RECORDS FOR THIS EXERCISE =>
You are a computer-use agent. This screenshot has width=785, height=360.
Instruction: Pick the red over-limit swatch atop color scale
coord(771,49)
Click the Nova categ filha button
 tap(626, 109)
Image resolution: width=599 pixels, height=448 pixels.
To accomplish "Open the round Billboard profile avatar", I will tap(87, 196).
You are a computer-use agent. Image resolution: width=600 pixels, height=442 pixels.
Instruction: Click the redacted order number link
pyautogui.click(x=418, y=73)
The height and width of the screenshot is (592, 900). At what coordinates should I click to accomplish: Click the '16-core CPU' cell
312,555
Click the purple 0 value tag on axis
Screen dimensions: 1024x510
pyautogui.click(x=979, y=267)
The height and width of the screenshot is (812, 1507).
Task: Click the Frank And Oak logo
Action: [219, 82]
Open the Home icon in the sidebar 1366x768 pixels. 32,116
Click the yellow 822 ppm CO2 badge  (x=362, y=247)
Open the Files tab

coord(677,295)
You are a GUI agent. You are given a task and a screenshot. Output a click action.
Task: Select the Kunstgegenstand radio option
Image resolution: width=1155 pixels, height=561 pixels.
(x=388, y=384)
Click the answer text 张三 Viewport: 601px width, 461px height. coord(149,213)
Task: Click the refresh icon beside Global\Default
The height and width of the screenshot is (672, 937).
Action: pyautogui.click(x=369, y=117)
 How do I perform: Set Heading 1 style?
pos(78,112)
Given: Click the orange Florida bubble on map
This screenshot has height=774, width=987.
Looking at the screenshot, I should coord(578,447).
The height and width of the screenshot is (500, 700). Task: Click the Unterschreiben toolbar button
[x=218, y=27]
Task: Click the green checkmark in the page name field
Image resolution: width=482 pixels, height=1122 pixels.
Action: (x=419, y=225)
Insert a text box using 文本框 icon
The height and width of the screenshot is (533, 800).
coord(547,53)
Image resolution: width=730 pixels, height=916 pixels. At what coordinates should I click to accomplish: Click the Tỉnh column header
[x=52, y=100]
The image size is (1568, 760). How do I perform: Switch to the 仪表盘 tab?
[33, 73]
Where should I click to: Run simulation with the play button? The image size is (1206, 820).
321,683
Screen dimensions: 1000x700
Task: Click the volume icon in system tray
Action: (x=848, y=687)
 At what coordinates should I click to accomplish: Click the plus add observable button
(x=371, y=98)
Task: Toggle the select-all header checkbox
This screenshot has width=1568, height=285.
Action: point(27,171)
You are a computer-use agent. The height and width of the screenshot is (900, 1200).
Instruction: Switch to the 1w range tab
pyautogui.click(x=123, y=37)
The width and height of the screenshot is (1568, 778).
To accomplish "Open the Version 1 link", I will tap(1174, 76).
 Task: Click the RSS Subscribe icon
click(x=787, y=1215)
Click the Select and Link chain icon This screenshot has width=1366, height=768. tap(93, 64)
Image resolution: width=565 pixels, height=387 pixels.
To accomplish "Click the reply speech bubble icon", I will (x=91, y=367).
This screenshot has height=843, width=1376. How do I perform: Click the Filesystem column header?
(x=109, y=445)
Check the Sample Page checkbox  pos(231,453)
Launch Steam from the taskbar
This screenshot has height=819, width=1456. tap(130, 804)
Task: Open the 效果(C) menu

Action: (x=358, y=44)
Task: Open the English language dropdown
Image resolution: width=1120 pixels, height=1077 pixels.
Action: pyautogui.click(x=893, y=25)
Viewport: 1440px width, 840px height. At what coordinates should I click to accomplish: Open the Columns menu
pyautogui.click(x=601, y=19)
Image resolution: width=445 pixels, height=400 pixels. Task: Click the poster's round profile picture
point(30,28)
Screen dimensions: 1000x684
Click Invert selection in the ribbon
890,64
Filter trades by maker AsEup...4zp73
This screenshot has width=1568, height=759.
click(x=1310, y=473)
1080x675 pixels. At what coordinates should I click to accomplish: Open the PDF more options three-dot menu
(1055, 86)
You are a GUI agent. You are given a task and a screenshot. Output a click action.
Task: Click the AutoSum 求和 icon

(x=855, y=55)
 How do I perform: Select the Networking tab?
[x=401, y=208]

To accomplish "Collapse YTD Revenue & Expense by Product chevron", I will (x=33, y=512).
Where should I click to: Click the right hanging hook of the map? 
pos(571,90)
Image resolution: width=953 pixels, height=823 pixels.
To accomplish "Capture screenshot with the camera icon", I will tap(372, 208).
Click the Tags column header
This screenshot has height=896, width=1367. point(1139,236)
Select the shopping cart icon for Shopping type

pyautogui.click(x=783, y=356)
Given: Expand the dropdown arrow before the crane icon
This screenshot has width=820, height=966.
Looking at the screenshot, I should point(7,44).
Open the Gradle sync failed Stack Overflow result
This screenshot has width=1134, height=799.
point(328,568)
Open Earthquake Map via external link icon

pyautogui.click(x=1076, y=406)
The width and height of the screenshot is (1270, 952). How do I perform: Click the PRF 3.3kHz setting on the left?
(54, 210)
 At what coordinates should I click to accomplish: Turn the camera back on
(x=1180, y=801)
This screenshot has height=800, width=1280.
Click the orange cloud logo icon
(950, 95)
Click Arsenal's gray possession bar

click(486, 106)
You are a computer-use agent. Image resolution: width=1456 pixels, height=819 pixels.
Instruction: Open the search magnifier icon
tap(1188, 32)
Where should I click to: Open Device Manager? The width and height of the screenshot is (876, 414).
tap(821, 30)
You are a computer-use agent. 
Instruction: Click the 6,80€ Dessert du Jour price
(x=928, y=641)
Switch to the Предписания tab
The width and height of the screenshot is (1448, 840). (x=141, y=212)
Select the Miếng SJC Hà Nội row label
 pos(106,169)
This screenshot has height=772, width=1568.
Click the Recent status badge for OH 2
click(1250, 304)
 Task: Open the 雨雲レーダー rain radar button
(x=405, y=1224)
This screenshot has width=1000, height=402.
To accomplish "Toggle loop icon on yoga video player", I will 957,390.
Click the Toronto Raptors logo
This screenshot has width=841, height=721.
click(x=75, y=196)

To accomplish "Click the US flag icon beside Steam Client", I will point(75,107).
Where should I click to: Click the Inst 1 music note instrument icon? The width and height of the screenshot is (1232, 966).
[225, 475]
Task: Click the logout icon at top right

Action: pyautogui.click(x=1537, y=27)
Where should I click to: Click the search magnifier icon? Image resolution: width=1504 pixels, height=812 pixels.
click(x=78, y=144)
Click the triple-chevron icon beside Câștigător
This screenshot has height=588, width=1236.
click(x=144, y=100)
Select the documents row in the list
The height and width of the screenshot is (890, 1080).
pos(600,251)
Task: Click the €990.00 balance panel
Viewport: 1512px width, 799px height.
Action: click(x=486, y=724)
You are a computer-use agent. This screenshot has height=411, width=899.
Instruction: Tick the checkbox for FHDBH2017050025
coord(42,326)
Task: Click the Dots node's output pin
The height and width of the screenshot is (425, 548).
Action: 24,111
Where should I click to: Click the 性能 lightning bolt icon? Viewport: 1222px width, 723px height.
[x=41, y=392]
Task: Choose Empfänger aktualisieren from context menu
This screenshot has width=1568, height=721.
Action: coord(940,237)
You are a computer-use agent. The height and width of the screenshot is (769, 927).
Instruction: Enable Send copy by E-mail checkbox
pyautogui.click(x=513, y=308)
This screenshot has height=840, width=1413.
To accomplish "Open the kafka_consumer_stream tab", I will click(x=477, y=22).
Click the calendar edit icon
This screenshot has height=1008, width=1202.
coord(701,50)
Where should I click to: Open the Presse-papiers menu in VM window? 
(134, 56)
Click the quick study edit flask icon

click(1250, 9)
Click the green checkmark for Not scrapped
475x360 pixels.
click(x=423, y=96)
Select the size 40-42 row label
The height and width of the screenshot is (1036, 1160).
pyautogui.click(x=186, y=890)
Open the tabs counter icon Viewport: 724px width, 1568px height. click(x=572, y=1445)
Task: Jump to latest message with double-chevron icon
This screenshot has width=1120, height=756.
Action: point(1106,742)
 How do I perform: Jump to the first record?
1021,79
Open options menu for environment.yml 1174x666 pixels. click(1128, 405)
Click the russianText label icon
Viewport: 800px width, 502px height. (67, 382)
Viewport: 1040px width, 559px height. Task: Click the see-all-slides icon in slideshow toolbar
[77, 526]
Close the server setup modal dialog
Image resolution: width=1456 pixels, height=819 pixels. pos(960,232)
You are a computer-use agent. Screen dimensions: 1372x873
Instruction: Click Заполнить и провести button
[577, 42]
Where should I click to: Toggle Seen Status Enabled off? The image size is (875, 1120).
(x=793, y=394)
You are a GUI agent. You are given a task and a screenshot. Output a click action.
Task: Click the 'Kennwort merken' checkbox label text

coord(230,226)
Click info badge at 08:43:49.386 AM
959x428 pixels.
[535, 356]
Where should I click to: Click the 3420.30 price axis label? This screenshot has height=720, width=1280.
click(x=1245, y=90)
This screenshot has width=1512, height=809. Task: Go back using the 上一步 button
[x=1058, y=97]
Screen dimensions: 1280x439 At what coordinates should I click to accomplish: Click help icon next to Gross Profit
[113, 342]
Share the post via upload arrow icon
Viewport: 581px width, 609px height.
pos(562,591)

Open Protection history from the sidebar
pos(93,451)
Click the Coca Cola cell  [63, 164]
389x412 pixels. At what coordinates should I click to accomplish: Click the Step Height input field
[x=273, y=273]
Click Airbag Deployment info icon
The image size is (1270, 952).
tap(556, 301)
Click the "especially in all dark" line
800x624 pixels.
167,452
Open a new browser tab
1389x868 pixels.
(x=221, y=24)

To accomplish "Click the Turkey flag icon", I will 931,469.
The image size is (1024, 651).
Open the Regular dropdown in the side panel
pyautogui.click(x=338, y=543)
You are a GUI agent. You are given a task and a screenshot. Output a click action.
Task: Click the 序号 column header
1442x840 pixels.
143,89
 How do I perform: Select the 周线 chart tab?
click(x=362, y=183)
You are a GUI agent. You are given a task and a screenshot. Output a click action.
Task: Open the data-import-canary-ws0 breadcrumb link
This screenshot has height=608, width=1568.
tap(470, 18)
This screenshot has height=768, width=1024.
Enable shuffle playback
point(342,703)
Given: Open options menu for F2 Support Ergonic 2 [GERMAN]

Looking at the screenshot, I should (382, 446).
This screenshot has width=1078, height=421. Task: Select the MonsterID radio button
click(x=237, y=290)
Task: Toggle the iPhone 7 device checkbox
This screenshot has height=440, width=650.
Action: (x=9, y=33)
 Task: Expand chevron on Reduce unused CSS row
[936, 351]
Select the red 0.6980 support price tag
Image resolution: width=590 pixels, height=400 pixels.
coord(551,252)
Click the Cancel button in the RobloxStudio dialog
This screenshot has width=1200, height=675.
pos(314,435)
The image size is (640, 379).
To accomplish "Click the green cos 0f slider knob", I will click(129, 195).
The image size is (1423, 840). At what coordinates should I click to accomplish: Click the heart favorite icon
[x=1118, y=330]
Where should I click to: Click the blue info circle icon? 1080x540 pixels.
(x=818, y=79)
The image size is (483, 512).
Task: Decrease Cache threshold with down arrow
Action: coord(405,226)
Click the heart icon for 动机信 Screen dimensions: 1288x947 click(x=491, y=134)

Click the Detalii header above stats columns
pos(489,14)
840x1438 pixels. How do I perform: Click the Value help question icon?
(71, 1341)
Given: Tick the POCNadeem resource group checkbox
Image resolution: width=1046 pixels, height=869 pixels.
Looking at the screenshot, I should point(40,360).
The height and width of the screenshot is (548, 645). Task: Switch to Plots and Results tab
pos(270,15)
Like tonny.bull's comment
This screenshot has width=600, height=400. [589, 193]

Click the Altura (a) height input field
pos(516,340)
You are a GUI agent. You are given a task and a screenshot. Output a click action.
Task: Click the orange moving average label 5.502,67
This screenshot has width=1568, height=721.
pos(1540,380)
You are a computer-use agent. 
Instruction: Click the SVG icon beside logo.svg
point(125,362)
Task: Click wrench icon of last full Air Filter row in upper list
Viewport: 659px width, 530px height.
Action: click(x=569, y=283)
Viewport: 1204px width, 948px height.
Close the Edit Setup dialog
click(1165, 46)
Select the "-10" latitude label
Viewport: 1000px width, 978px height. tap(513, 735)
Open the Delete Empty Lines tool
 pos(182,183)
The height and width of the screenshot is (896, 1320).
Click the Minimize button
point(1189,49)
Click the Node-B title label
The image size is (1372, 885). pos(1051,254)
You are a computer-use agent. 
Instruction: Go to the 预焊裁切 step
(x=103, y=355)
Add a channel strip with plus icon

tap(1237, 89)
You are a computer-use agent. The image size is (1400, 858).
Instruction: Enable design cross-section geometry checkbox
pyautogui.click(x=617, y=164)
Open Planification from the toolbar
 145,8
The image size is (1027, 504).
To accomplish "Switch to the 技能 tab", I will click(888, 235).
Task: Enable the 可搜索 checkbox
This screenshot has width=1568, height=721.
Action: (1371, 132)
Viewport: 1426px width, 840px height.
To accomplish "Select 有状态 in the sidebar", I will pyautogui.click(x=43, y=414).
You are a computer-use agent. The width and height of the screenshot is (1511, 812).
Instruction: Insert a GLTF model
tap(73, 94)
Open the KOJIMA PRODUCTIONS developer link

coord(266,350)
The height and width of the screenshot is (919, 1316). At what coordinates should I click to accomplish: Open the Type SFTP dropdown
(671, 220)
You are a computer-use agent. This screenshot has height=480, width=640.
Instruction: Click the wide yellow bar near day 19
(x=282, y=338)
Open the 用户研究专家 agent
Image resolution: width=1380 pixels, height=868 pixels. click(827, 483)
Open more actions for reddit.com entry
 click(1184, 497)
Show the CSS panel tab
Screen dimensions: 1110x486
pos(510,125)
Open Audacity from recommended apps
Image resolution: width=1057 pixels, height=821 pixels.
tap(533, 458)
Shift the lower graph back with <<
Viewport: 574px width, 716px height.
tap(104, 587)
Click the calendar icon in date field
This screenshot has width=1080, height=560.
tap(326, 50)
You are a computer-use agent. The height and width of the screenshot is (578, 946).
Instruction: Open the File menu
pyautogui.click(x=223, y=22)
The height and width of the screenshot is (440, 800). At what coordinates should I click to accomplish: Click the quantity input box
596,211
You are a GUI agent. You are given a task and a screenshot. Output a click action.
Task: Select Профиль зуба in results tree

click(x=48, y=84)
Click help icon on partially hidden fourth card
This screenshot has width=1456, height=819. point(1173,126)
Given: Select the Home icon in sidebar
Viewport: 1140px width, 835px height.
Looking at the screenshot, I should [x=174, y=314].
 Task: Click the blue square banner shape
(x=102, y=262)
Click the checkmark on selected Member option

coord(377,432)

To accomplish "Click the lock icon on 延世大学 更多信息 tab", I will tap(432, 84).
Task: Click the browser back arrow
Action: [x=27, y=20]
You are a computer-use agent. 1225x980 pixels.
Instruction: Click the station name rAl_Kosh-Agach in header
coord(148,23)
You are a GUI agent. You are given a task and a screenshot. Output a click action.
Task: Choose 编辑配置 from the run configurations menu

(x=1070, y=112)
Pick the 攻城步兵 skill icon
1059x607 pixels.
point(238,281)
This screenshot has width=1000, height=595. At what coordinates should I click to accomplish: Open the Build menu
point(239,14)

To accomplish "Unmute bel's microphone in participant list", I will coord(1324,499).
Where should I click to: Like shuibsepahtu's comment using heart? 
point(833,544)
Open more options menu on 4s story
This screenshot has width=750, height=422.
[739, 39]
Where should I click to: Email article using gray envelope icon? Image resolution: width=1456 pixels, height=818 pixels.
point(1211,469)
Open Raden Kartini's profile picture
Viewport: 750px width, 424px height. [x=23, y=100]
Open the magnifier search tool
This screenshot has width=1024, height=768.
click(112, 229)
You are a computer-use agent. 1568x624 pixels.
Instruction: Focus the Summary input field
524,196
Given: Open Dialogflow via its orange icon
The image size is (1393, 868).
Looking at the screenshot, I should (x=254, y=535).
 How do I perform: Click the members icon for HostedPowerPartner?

INSTRUCTIONS FOR THE TASK =>
Turn the stretch of the listing above, from its first line through the line containing "will tap(87, 196).", into a numbered list with blank lines left out.

TASK OUTPUT =>
1. You are a computer-use agent. This screenshot has width=785, height=360.
2. Instruction: Pick the red over-limit swatch atop color scale
3. coord(771,49)
4. Click the Nova categ filha button
5.  tap(626, 109)
6. Image resolution: width=599 pixels, height=448 pixels.
7. To accomplish "Open the round Billboard profile avatar", I will tap(87, 196).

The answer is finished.